The clinical and genetic analysis of glycogen storage disease type IV in 5 cases
10.3969/j.issn.1000-3606.2018.03.013
- VernacularTitle:Ⅳ型糖原累积病5例临床和基因分析
- Author:
Di FANG
1
;
Wenjuan QIU
;
Jun YE
;
Lianshu HAN
;
Huiwen ZHANG
;
Yongguo YU
;
Lili LIANG
;
Zhuwen GONG
;
Hui YAN
;
Jianguo WANG
;
Xuefan GU
Author Information
1. 上海交通大学医学院附属新华医院 上海儿科医学研究所内分泌/遗传科
- Keywords:
glycogen storage disease type IV;
GBE1 gene;
target sequencing;
chitotriosidase
- From:
Journal of Clinical Pediatrics
2018;36(3):216-220
- CountryChina
- Language:Chinese
-
Abstract:
Objective To investigate the characteristics of glycogen storage disease type IV (GSD IV) clinically, in laboratory tests and in gene mutation. Methods The clinical manifestations, biochemical indexes, activity of chitotriosidase, and the follow-up of the treatment in 5 cases of GSD IV were analyzed. Results Five patients (3 boys and 2 girls) aged 4 months - 5 years presented hepatosplenomegaly and elevated liver enzyme levels for 2 months at hospital visit. Two patients had motor developmental delay and weakness but their creatine kinase (CK) level were normal.
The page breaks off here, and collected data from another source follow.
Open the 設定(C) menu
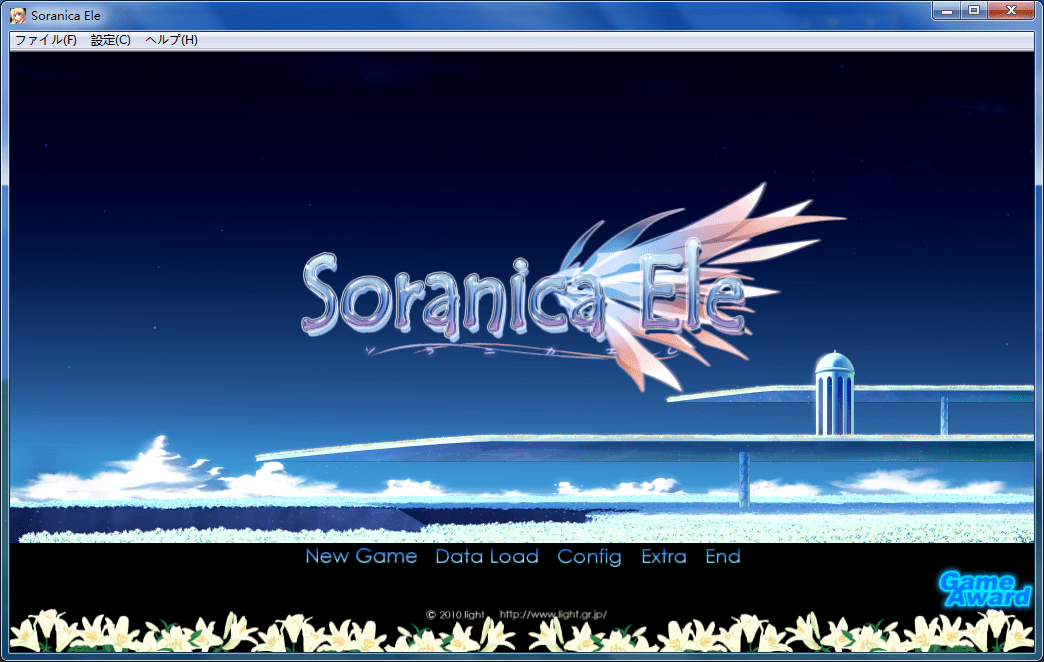 110,40
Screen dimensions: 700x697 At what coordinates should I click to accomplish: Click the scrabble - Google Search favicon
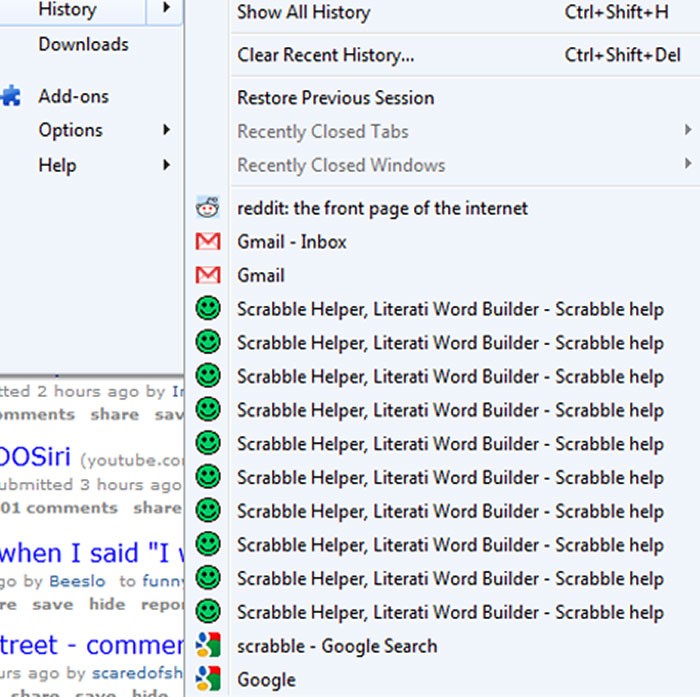pos(208,646)
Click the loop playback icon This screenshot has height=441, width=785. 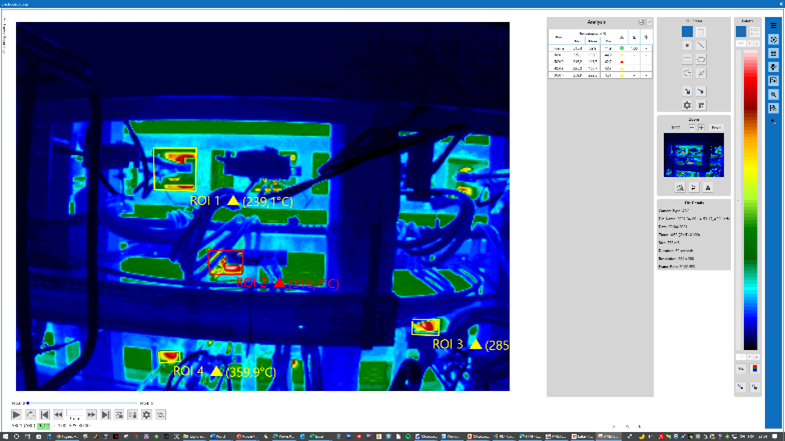coord(30,414)
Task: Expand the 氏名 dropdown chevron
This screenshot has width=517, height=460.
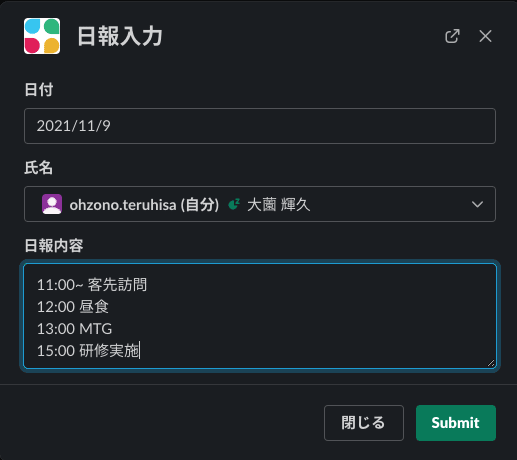Action: 477,204

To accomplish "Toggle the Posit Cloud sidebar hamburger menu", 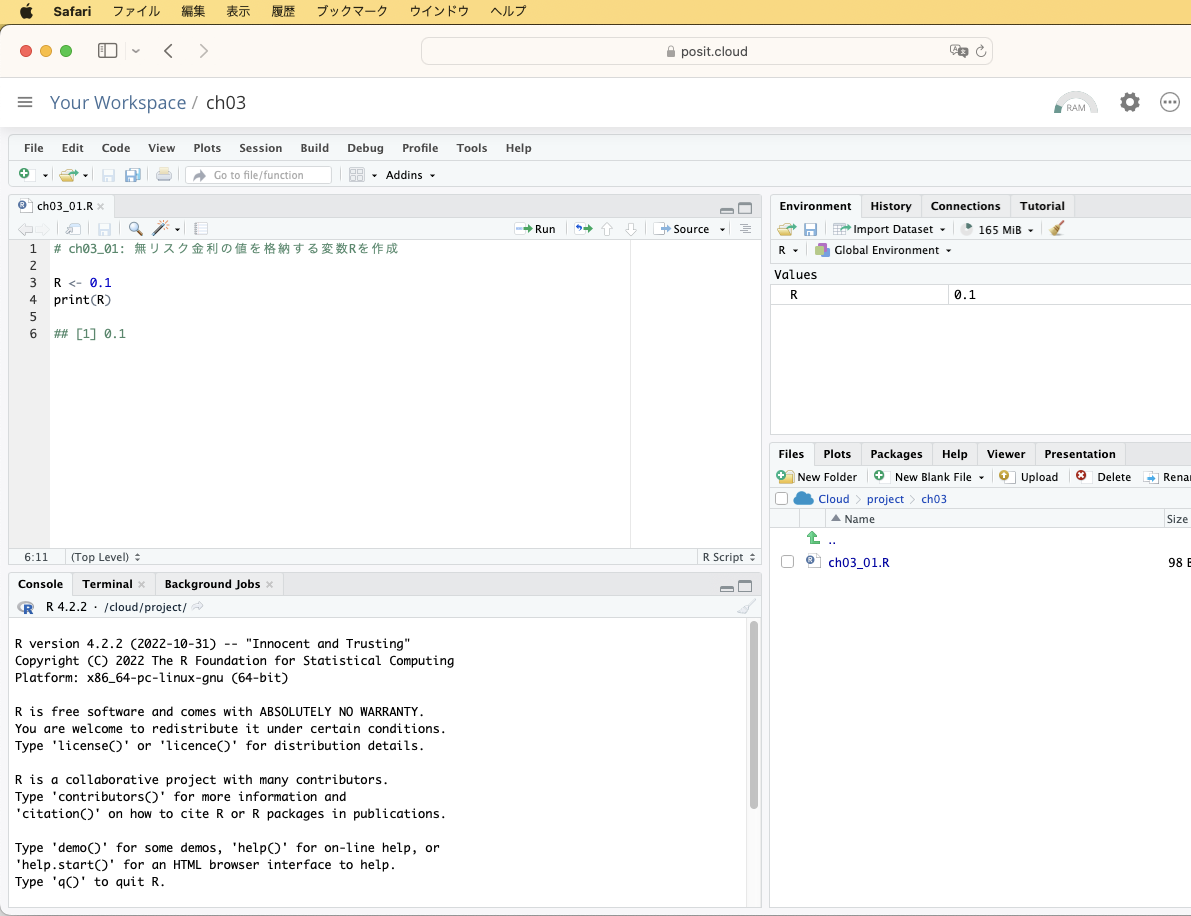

Glycogen storage and liver fibrosis were observed in the liver biopsy in 4 patients. Target sequencing found that all 5 children carried the complex heterozygous mutation of the GBE1 gene with 2 reported mutations(p.R515C,p.R524Q)and 7 novel mutations.The novel mutation contains 5 missense mutations (p.I460T, p.F76S, p.F538V, p.L650R, p.W455R), one insertion mutations (c.141_142insGCGC), and one large fragment deletion (exon 3-7). Therefore, diagnosis of liver type of GSD IV was confirmed in those children. Two patients died of liver cirrhosis. The liver transplantation was performed due to liver cirrhosis in one patient whose chitotriosidase activity increased obviously before transplantation and decreased significantly after the transplantation and liver enzyme levels were returned to normal 4 months after transplantation. In the other two patients their growth and liver enzyme levels were normal;one had not received special treatments while the other was treated with raw corn starch and level of chitotriosidase was normal. Conclusions The clinical manifestations of GSD IV are heterogeneous. Target sequencing can be used for fast and noninvasive diagnosis of GSD IV. Chitotriosidase activity is useful in the prognosis assessment for GSD IV.